DOCUMENT TEXT

= Beginning of Section =

Kathleen Graham, the superintendent and principal, knew something had to be done, but raising the money through local bonds – California’s main driver of school facilities funding – was next to impossible for the single-campus, 100-kid district. The alternative wasn’t much better: Competing with larger, better financed and more amply staffed districts for a piece of a state bond passed in 2016, a process that involved navigating California’s byzantine School Facilities Program.
But as winter became spring in rural Northern California, Graham recalled, the need only became more pressing. “Our buildings,” she said, “just went off the charts with mold.”
Health and safety cases like Burnt Ranch have become top-of-mind as California voters weigh a new statewide school bond that would generate $15 billion for schools, community colleges and universities. Proposition 13, slated for the March ballot, would not only raise much-needed funding for maintenance and construction, but also end the first-in, first-out application system for state bond money that disadvantages small, poorer and rural schools.
The current system has been criticized by schools, advocates and financial experts as overly favorable to large, richer districts. Larger districts, they say, have the resources not only to put local bond measures on the ballot and pass them, but also to hire the staff needed to navigate and complete the cumbersome state paperwork required to compete for and leverage the state matching funds.
That setup, CalMatters found last year, exacerbates broader structural inequities: Public schools in California’s wealthier communities have long reaped far more local bond money than poorer districts, averaging more than twice as many local bond dollars per student since 1998 as the most impoverished districts. In turn, districts use those local bonds to qualify for a limited pot of state bond money.
The state’s system is “not a fair playing field,” said Tim Taylor, executive director for the Small School Districts Association. “You’re asking a little district like Tulelake, which is by Modoc County, to compete with Long Beach or Elk Grove, who have full facilities departments with experts.”
The bond proposal – the result of eleventh-hour negotiations between Gov. Gavin Newsom’s office, state legislators and advocates – would generate much needed money for campus construction and renovation, costing $740 million per year over the next 35 years to repay with interest, according to a legislative analysis. It also overhauls several regulations, aiming to make the state’s school bond program more equitable.
Prop. 13 would introduce a new points-based system in which critical health and safety projects, such as mold and asbestos, gain top priority and a space at the front of the line for state facilities assistance. Next in line would be districts (such as Burnt Ranch) that qualify for financial hardship funding, followed by projects aimed at remediating lead in drinking water.
The state bond, which at last glance was polling under 50% approval, also would earmark $5.2 billion – the largest share of the $9 billion for K-12 schools – for school modernization projects. Schools affected by natural disasters, such as wildfire, would be eligible for immediate assistance under Prop. 13, and schools for the first time would be allowed to spend state bond dollars on preschool facilities.
Prop. 13 would also raise local bonding capacity for California districts, meaning they would be able to place larger school bonds on local ballots. And 10% of the state bond’s $9 billion for K-12 schools would be reserved for small school districts – those with 2,500 students or less. The “smalls,” as rural educators refer themselves as, would receive extra technical assistance under the measure.

= End of Section =

SOURCE MATERIAL
= Beginning of Section =

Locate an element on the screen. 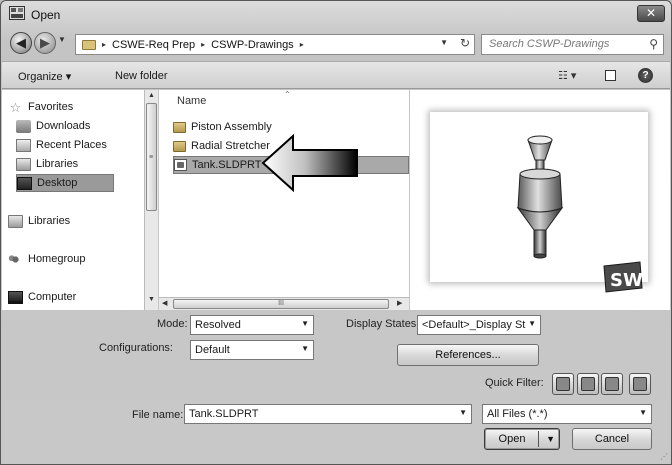  preview-pane-toggle-icon is located at coordinates (610, 76).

= End of Section =

REQUIRED ACTIONS
a) Duplicate the passage in the school bond article from "Prop. 13 would also" to "under the measure.".
b) Go on with the article about California's Proposition 13 school bond, starting after its last sentence.

REPLIES
a)
Prop. 13 would also raise local bonding capacity for California districts, meaning they would be able to place larger school bonds on local ballots. And 10% of the state bond’s $9 billion for K-12 schools would be reserved for small school districts – those with 2,500 students or less. The “smalls,” as rural educators refer themselves as, would receive extra technical assistance under the measure.

b)
Hope for the ‘smalls’
For all the bells and whistles included in a dense bond measure whose bill text is nearly 30,000 words, state leaders and advocates point to the bond’s renewed focus on equity as having the most potential impact on schools. Newsom, who said he will campaign for Prop. 13, called the changes to how the state would prioritize school districts’ applications an “incredibly important reform.”
At a recent signing ceremony for Assembly Bill 48, the legislation putting the state bond measure on the ballot, Newsom recalled traveling to the state’s remote corners as part of his years-long campaign for governor. There, he toured school facilities in substandard condition and heard from school officials who told the governor that “we’ll never see those school bond dollars because of the way the current rules are written.”
“You can’t look in the eyes of these kids and make an argument that the facilities that so many of them are being educated in are appropriate,” Newsom said.
“You go into some of these parking lots, these sheds without air conditioning and lead, they’ve got asbestos in those facilities – that’s not who we are. We’re capable of so much more.”
Eventually, the state awarded the Burnt Ranch district $14 million to rebuild its school, half of which came under the category of “financial hardship” funding. This bucket of money is reserved for California’s poorest districts with critical facilities issues that present “an imminent threat to the health and safety of pupils,” such as mold, asbestos, dilapidated water systems and internal flooding.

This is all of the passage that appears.